Please quote the entire passage about Clinton's 1992 primary campaign word for word.

Document excerpt »
---
With Cuomo disappointing millions of liberals by staying on the sidelines, and with other prominent Democrats deciding that Bush’s post-Persian Gulf War poll ratings made him unbeatable, the field facing Clinton was far less daunting than it would otherwise have been. Nebraska Senator and Vietnam War hero Bob Kerrey appeared to provide the sternest opposition. But he flattered to deceive: his campaign lacked both energy and a strong theme. Iowa Senator Tom Harkin was a traditional liberal who attracted strong union support. Douglas Wilder, who in 1990 became in Virginia America’s first elected black governor, posed a potential threat to Clinton in the South. But he bowed out before the New Hampshire primary had even taken place. Former California governor Jerry Brown developed a rather eccentric brand of populist politics, though he would prove the most durable of Clinton’s rivals. In the early part of the campaign, though, Clinton’s main opposition was provided by Paul Tsongas, a former Massachusetts senator who had courageously won a personal battle against cancer, because – as Clinton later explained – he was the one other Democrat competing seriously in the realm of policy ideas.
By early January 1992 Clinton had moved ahead of Tsongas in the polls for what would be the key early test in the Democratic primaries, New Hampshire. That same month an ignominious episode at a state dinner in Japan appeared to accentuate Bush’s vulnerability: he collapsed, with his head resting in the lap of the Japanese Prime Minister. It was due to flu, but that did not prevent rumours of a heart attack from being spread by the media. This incident was, as Bush’s Vice President Dan Quayle recalls, ‘the worst kind of symbolism for a country that was becoming ever more anxious, even paranoid, about Japanese economic strength and business practices.’
Promising beginnings for Clinton, then. But his past was about to catch up with him. Just as he was outshining his Democratic rivals, two scandals threatened his campaign. The first was the allegation, made in the Rupert Murdoch-owned Star tabloid, that he had cheated on his wife with Gennifer Flowers, a sometime TV reporter and parttime singer. The second was that he had avoided military service in Vietnam. Sex and war – unsurprisingly, it was grist to the media mill. Thus it was in this inauspicious way that Clinton was introduced to the majority of the American people. With the support of his wife, most notably in a television interview on 60 Minutes, he survived the sex scandal. The Vietnam issue, however, was more damaging. His poll ratings in New Hampshire dropped precipitously. Campaigning indefatigably through the final stretch of that primary campaign, he managed to come second behind Tsongas. Given that Tsongas was from neighbouring Massachusetts and that the weeks preceding the vote had been dominated by an assault on Clinton’s character, it was an impressive result, justifying the candidate’s description of himself as the ‘Comeback Kid’ in his election-night speech.
---
Given information »
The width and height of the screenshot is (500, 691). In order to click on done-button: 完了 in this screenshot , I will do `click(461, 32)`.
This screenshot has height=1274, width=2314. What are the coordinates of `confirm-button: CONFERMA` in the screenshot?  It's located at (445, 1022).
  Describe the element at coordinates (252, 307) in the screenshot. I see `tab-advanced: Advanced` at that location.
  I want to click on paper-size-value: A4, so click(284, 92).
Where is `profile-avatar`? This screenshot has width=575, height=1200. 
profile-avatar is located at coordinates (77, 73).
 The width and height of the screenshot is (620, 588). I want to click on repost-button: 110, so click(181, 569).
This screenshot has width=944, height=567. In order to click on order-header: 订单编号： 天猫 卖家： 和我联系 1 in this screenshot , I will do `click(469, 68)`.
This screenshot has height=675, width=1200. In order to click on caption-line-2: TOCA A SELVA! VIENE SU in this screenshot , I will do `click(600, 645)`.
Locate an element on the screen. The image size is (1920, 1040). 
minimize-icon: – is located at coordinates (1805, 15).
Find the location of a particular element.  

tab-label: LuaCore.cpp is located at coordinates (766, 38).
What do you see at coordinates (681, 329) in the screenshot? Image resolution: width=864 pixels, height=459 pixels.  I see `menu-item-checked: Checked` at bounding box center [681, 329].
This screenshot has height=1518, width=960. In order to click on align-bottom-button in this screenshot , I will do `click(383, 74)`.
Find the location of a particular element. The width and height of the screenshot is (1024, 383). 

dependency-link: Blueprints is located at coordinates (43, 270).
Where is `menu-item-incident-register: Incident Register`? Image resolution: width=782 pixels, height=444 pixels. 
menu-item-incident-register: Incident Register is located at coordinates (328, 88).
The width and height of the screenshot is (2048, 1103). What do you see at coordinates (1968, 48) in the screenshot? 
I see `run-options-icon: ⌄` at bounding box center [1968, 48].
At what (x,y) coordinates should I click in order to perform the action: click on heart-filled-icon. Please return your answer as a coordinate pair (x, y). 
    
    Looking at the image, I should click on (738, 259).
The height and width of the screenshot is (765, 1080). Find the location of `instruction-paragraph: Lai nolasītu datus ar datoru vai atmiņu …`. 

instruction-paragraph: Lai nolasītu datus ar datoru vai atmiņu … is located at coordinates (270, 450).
---
Output below »
With Cuomo disappointing millions of liberals by staying on the sidelines, and with other prominent Democrats deciding that Bush’s post-Persian Gulf War poll ratings made him unbeatable, the field facing Clinton was far less daunting than it would otherwise have been. Nebraska Senator and Vietnam War hero Bob Kerrey appeared to provide the sternest opposition. But he flattered to deceive: his campaign lacked both energy and a strong theme. Iowa Senator Tom Harkin was a traditional liberal who attracted strong union support. Douglas Wilder, who in 1990 became in Virginia America’s first elected black governor, posed a potential threat to Clinton in the South. But he bowed out before the New Hampshire primary had even taken place. Former California governor Jerry Brown developed a rather eccentric brand of populist politics, though he would prove the most durable of Clinton’s rivals. In the early part of the campaign, though, Clinton’s main opposition was provided by Paul Tsongas, a former Massachusetts senator who had courageously won a personal battle against cancer, because – as Clinton later explained – he was the one other Democrat competing seriously in the realm of policy ideas.
By early January 1992 Clinton had moved ahead of Tsongas in the polls for what would be the key early test in the Democratic primaries, New Hampshire. That same month an ignominious episode at a state dinner in Japan appeared to accentuate Bush’s vulnerability: he collapsed, with his head resting in the lap of the Japanese Prime Minister. It was due to flu, but that did not prevent rumours of a heart attack from being spread by the media. This incident was, as Bush’s Vice President Dan Quayle recalls, ‘the worst kind of symbolism for a country that was becoming ever more anxious, even paranoid, about Japanese economic strength and business practices.’
Promising beginnings for Clinton, then. But his past was about to catch up with him. Just as he was outshining his Democratic rivals, two scandals threatened his campaign. The first was the allegation, made in the Rupert Murdoch-owned Star tabloid, that he had cheated on his wife with Gennifer Flowers, a sometime TV reporter and parttime singer. The second was that he had avoided military service in Vietnam. Sex and war – unsurprisingly, it was grist to the media mill. Thus it was in this inauspicious way that Clinton was introduced to the majority of the American people. With the support of his wife, most notably in a television interview on 60 Minutes, he survived the sex scandal. The Vietnam issue, however, was more damaging. His poll ratings in New Hampshire dropped precipitously. Campaigning indefatigably through the final stretch of that primary campaign, he managed to come second behind Tsongas. Given that Tsongas was from neighbouring Massachusetts and that the weeks preceding the vote had been dominated by an assault on Clinton’s character, it was an impressive result, justifying the candidate’s description of himself as the ‘Comeback Kid’ in his election-night speech.